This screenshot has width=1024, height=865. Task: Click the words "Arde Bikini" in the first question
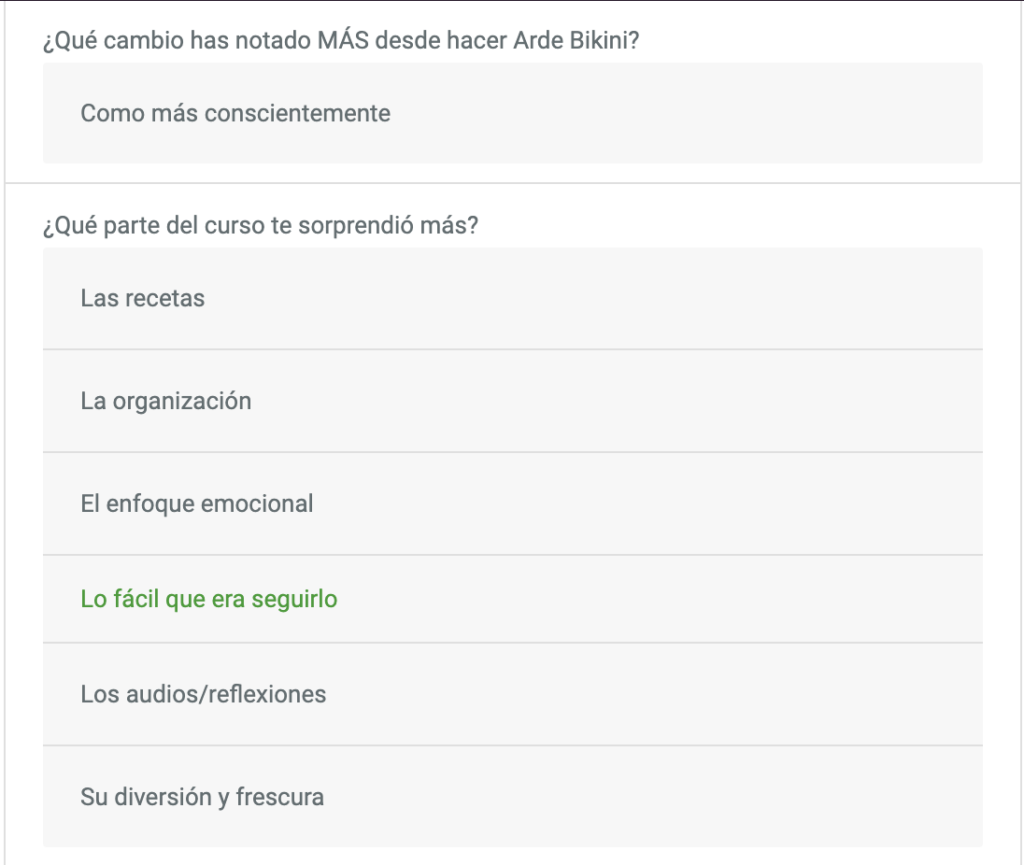coord(573,40)
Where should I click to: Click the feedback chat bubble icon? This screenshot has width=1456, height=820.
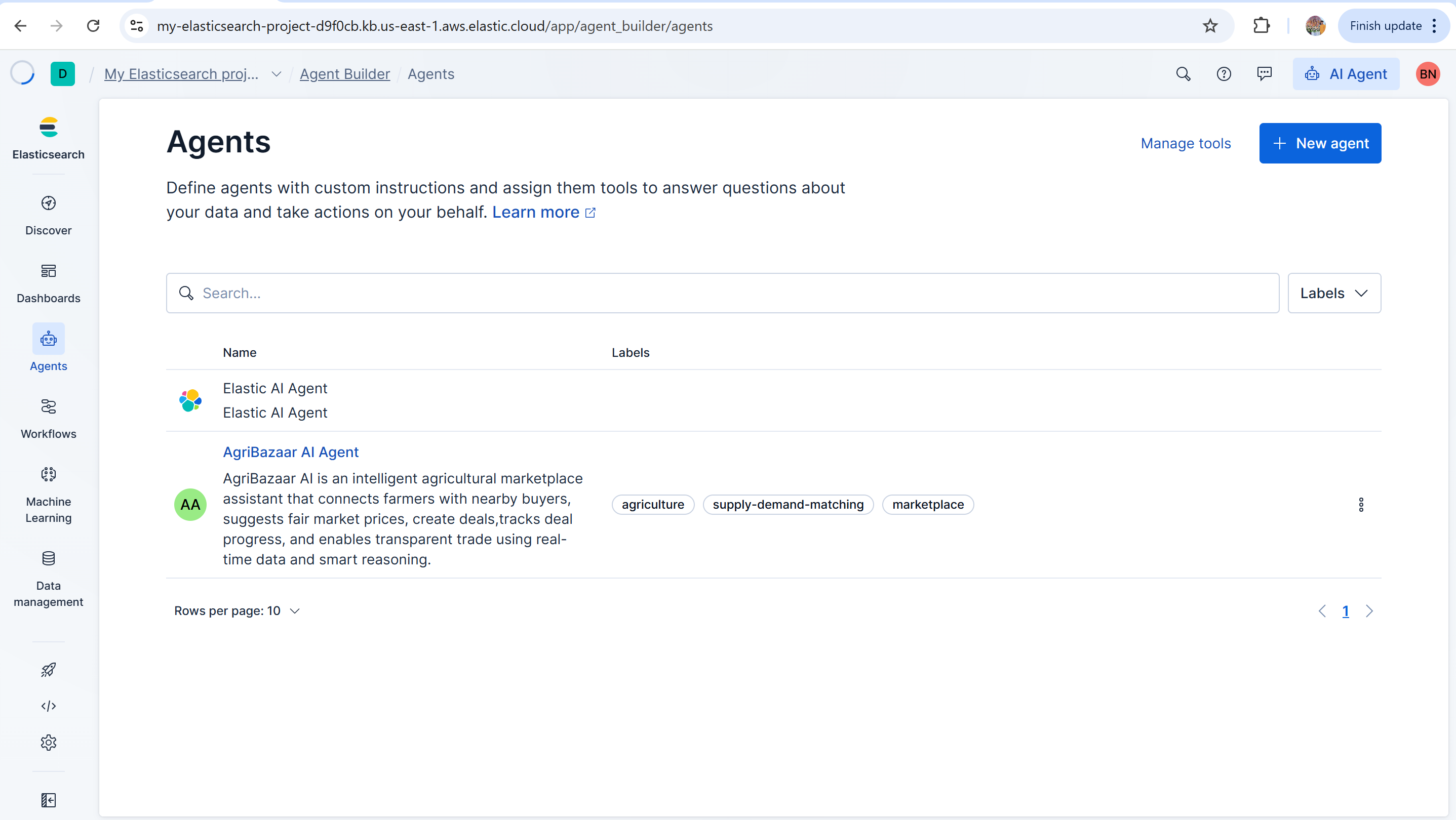pyautogui.click(x=1265, y=74)
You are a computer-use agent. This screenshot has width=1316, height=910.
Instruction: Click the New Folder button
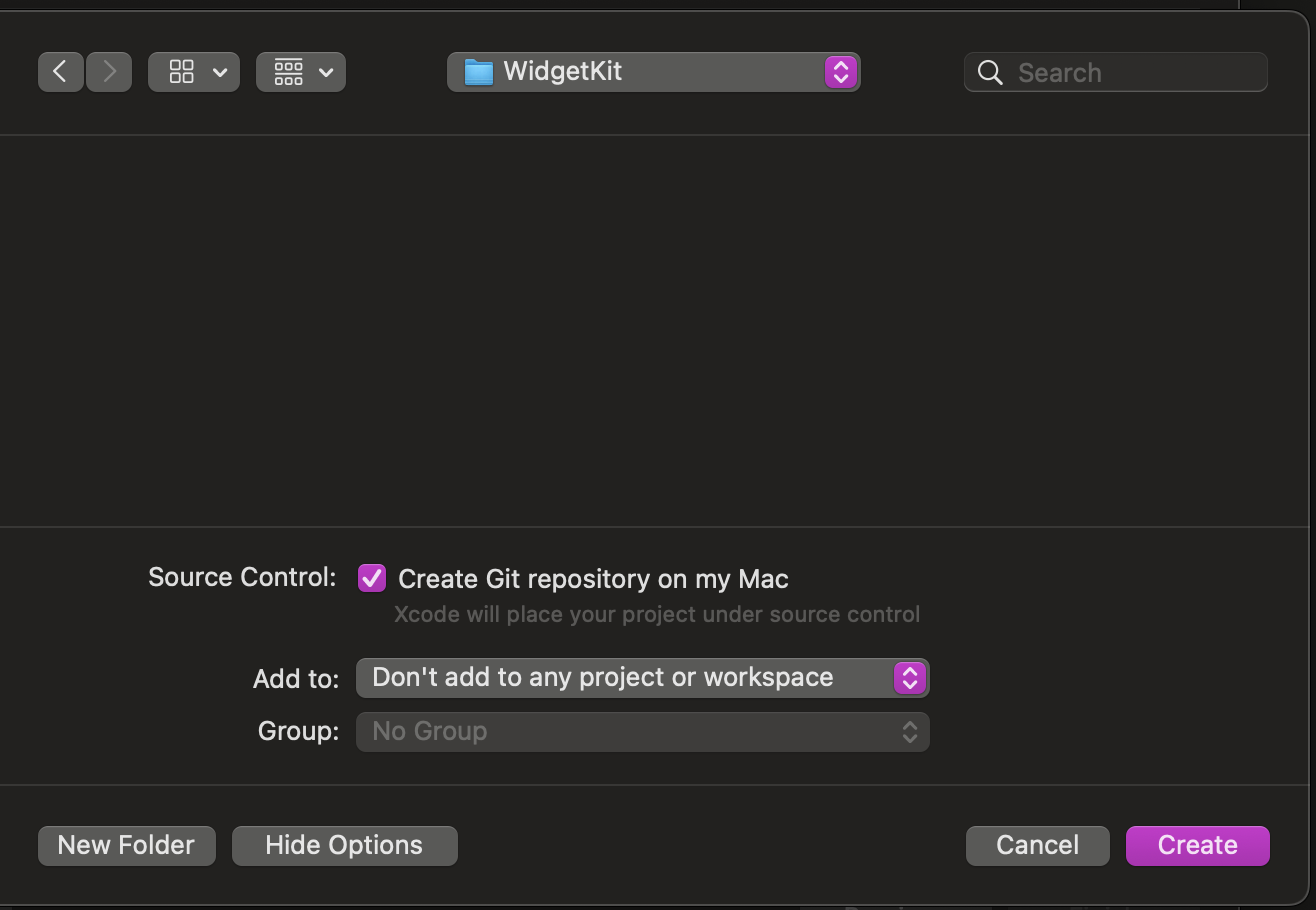(126, 845)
· · · · ·
What you are asked to do> Rewrite all the records above line by line, keeping their wording unchanged, and raise every coordinate in the answers by 19. Leave the pictures out.

Solution to the exercise>
This screenshot has width=1024, height=865. Task: Click the words "Arde Bikini" in the first question
coord(592,59)
Where should I click to: Click the feedback chat bubble icon? This screenshot has width=1456, height=820.
pyautogui.click(x=1284, y=93)
You are a computer-use agent. This screenshot has width=1316, height=910.
Instruction: Click the New Folder button
(145, 864)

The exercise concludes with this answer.